Supplied text:
___
Eva-Maria Hempe: I think the last thing for life science founders is as well look into Inception. So Inception is NVIDIA’s free virtual accelerator. So it gets you access to NVIDIA experts, which help you even better find the right tools and right frameworks, which make your money last longer. It gets you into a community of like-minded people and there’s also some programs about cloud credits and or discounts for hardware. So join Inception, look at what NVIDIA has and other people have put out there before you build it yourself and just be really smart about what really drives value.
Grant Belgard: What’s your boldest prediction for AI and drug discovery over the next five years?
Eva-Maria Hempe: I don’t know if it’s five years. I would hope it’s five years, but I think at some point we will look back at the way we do drug discovery today and it will seem as archaic and plainly said stupid as the alchemists trying to turn lead into gold. Like today, if you tell kids, oh, back in the middle ages, you had all those alchemists and they were cooking and the idea was lead is this less noble material and you can turn it into more noble material as gold. People are like, why? And I think we look at the same way a lot of things we do today in drug discovery and we’re just like, why did everyone ever think this is going to work?
Eva-Maria Hempe: And there are like on a more practical level, there’s really smart and really interesting things going on about virtual cells and like better predicting like the link between the genome and actually how cells behave. And then also not just cells because we’re not just cells, we’re whole tissues. So I think we’ll see a lot more understanding and understanding biology, at least to some extent. And I think that will get us to this point of alchemy and how could we have been so stupid.
___
What this task involves:
Reproduce the interview on AI and drug discovery word for word, from "Eva-Maria Hempe: I think" up to and including "really drives value.".

Dataset excerpt:
___
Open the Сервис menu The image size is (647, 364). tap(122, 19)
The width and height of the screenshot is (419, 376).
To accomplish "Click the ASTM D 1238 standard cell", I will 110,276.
___
Result for this exercise:
Eva-Maria Hempe: I think the last thing for life science founders is as well look into Inception. So Inception is NVIDIA’s free virtual accelerator. So it gets you access to NVIDIA experts, which help you even better find the right tools and right frameworks, which make your money last longer. It gets you into a community of like-minded people and there’s also some programs about cloud credits and or discounts for hardware. So join Inception, look at what NVIDIA has and other people have put out there before you build it yourself and just be really smart about what really drives value.